As both were striving to break Babe Ruth's single-season home run record in 1961, the media tried their best to paint Roger Maris and Mickey Mantle as rivals more than teammates. In fact, it seems that each got along with the other despite the pressure on them both.
In addition, it seems unlikely that Maris would have been able to hit 61 home runs that year if it hadn't been for Mantle. Here's why:
The1961 season changed Maris's life – and major league baseball – forever. His much-chronicled chase of Babe Ruth's 47-year-old home run record brought baseball unprecedented media attention, particularly as Mantle – the media darling in this drama – was pursuing Ruth's record right along with Maris.
A late-season illness felled the Mick and caused him to miss critical late-season games that ultimately cost him any chance of catching Ruth's ghost. Yet Mantle finished the year with 54 home runs.
Despite the mounting media pressure, as well as verbal and even physical abuse from "fans," including death threats, Maris hit home run #61 on the last day of the 1961 season, breaking the unbreakable record and setting one that would stand for 37 years.
But here's the amazing thing about that season, and Mantle's essential role in Roger Maris's accomplishment. During the season – which turned out to be a second straight MVP campaign for Maris – the Yankees' right fielder did not receive even a single intentional walk. In 590 official at-bats, the most prolific home run hitter for that season (or any other season before 1961) was not issued a single free pass to first base. There could be only explanation, and that was that the guy hitting behind Roger Maris was Mickey Mantle.

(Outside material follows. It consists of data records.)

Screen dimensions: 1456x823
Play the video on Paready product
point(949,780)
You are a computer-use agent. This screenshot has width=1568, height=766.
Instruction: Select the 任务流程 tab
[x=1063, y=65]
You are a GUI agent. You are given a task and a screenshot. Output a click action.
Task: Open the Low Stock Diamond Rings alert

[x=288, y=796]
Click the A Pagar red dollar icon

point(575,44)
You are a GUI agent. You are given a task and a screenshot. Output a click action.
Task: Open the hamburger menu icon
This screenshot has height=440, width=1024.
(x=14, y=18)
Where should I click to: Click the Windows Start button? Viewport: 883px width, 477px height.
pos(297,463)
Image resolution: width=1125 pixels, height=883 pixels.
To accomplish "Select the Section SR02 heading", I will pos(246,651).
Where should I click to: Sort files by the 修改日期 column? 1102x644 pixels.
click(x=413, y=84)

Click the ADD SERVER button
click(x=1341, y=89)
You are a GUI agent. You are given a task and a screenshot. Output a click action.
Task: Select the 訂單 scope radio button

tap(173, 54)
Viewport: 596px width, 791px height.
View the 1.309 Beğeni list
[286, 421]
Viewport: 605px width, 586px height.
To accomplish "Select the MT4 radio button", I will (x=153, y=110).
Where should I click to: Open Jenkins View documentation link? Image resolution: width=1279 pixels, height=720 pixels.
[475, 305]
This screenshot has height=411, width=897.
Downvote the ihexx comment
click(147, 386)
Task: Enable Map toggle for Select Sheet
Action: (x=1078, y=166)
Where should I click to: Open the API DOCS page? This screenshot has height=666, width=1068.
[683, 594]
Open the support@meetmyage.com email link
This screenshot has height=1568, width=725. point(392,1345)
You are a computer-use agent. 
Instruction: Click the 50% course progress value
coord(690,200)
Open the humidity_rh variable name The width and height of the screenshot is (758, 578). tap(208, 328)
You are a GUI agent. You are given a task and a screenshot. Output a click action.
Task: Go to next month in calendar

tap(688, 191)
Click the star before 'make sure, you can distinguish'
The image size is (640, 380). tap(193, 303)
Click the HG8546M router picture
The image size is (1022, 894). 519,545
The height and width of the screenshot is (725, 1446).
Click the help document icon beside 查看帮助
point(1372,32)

So there would be little to gain by walking Maris and sending him around the bases on a Mantle home run. That pitching strategy would be one run more "expensive" than giving up a home run to Maris. Maris was consistently allowed to see the kind of pitches he could pull into the right field seats. And Mantle's greatness took on another layer: for that one season at least, Mickey Mantle proved to be just as dangerous in the on-deck circle as he was in the batter's box.